When I asked the governor if she were as baffled as I by the level of resistance in Congress and in the White House to helping Louisiana with post-Hurricane Katrina recovery (the continuing refusal to waive the onerous 10 percent match required by the Federal Emergency Management Agency comes to mind), Blanco let 'er rip.

"It's all political," she began. "You know, this country's run on politics. But when a disaster comes that is not what you expect, you expect a human reaction, not a political reaction. And I will tell you, there's a void," Blanco drawled, "a total void of human response. And it's extremely discouraging as an American citizen. It makes me angry and extremely disappointed."

That's not to say the Bush administration hasn't ponied up for the Pelican State. So far, $42 billion, not including flood insurance payments, has flowed to Louisiana. Blanco acknowledged this, and then added, "But I would just have to say it's not good enough."

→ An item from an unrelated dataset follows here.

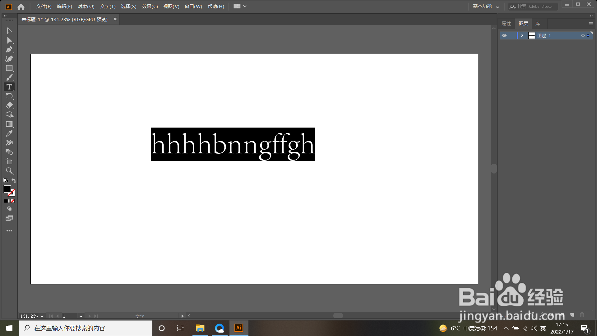Pick the Paintbrush tool
Viewport: 597px width, 336px height.
coord(9,77)
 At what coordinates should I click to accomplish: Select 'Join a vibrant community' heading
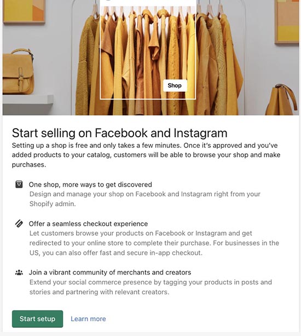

The experience of securing that funding and trying to get access to it has not been pleasant. "I absolutely hated the idea of having to go to Washington, D.C., to deal with the last Congress, because their attitude was brutal," she said. "The old Congress made us feel like we were pretty stupid for standing in the way of the hurricane and that we were asking for far too much assistance.

"They ignored the fact that it wasn't the hurricane, per se, that caused our damage," Blanco explained in a forceful, yet measured, tone. "It was the failure, an engineering failure, of the federal levees that caused our enormous grief. If we had not had levee failures, people would have walked home, and today we would not even be sitting here talking about it." She did say the new Congress was "definitely more interested in trying to help us."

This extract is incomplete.